- LISTED RECORDS -
★ ★ ★ ★ ★
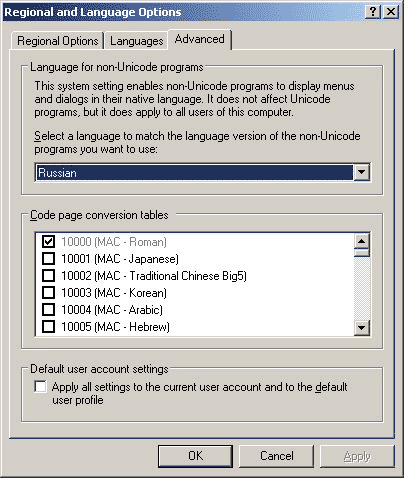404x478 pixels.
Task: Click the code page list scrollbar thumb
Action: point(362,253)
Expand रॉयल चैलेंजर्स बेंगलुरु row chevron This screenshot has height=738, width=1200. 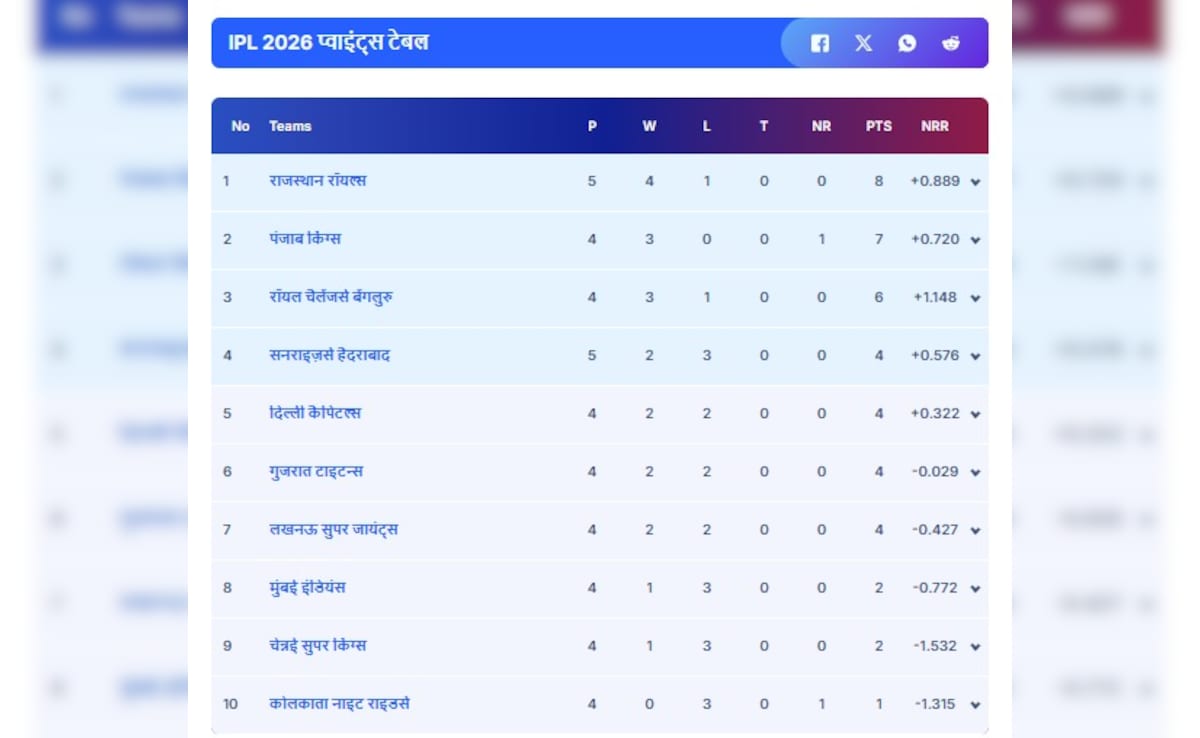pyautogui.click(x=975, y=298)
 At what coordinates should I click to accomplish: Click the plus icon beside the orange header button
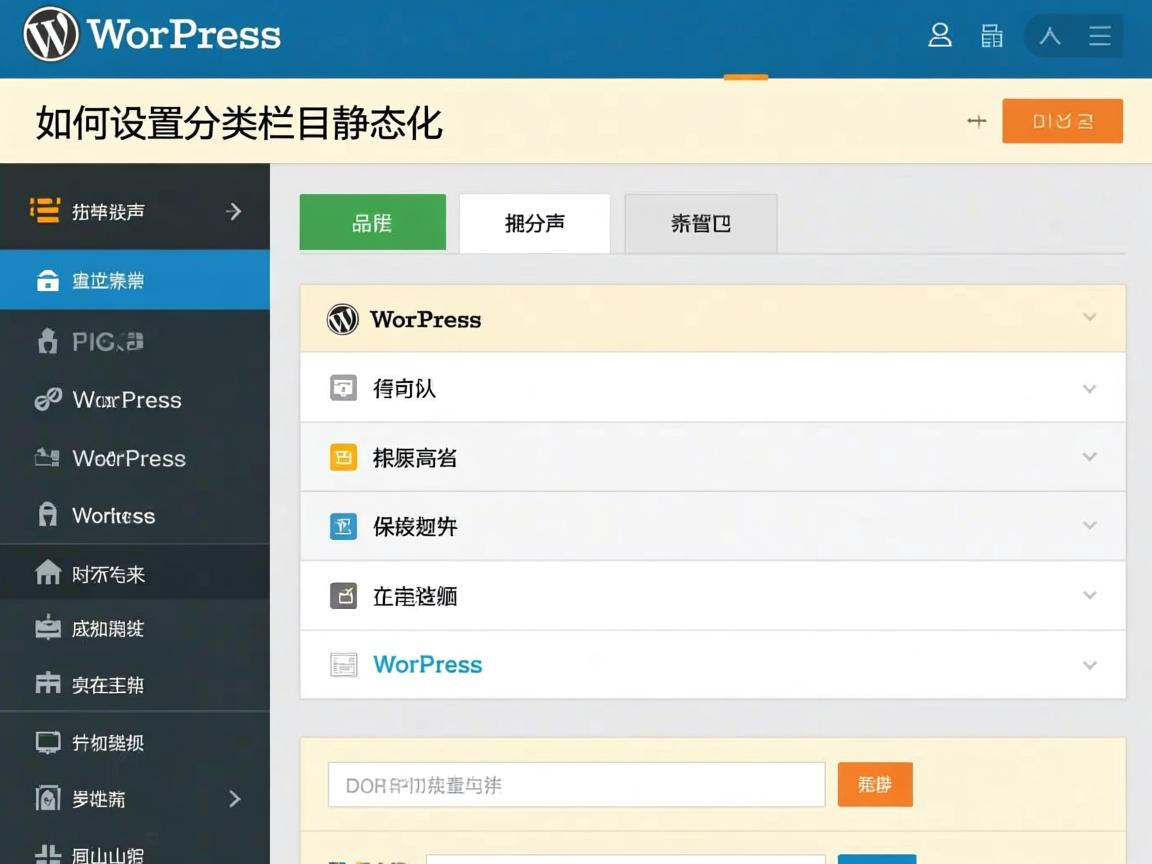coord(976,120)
★ ★ ★ ★ ★
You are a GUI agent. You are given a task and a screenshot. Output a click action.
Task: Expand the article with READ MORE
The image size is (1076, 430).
★ ★ ★ ★ ★
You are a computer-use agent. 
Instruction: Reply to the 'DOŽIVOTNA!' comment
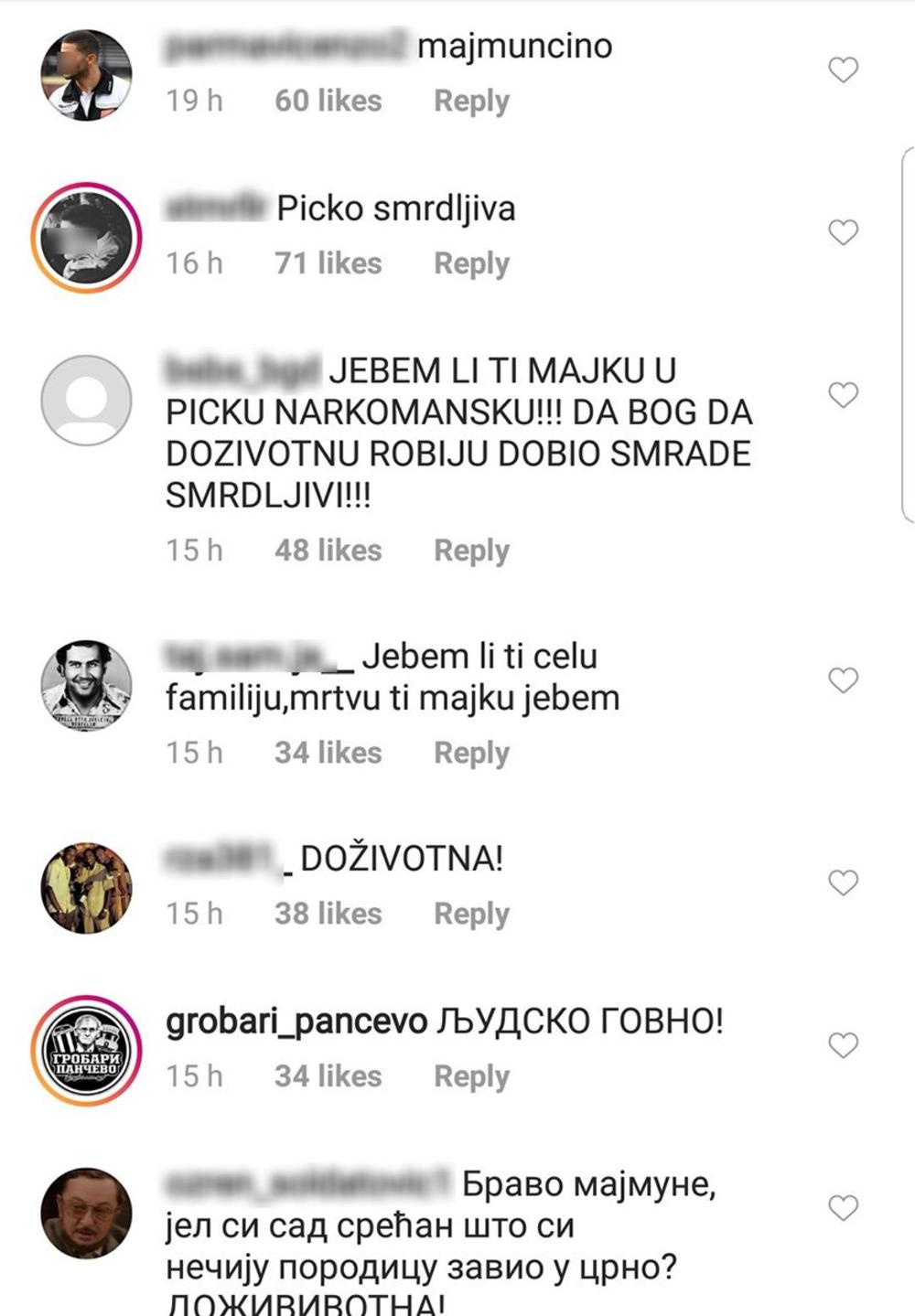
★ ★ ★ ★ ★
- TASK OBJECTIVE -
What you give back must be the stretch above, starting at the line with "You are a GUI" and ending at the line with "The image size is (1076, 430).", copied exactly.

- EXERCISE ANSWER -
You are a GUI agent. You are given a task and a screenshot. Output a click action.
Task: Expand the article with READ MORE
The image size is (1076, 430).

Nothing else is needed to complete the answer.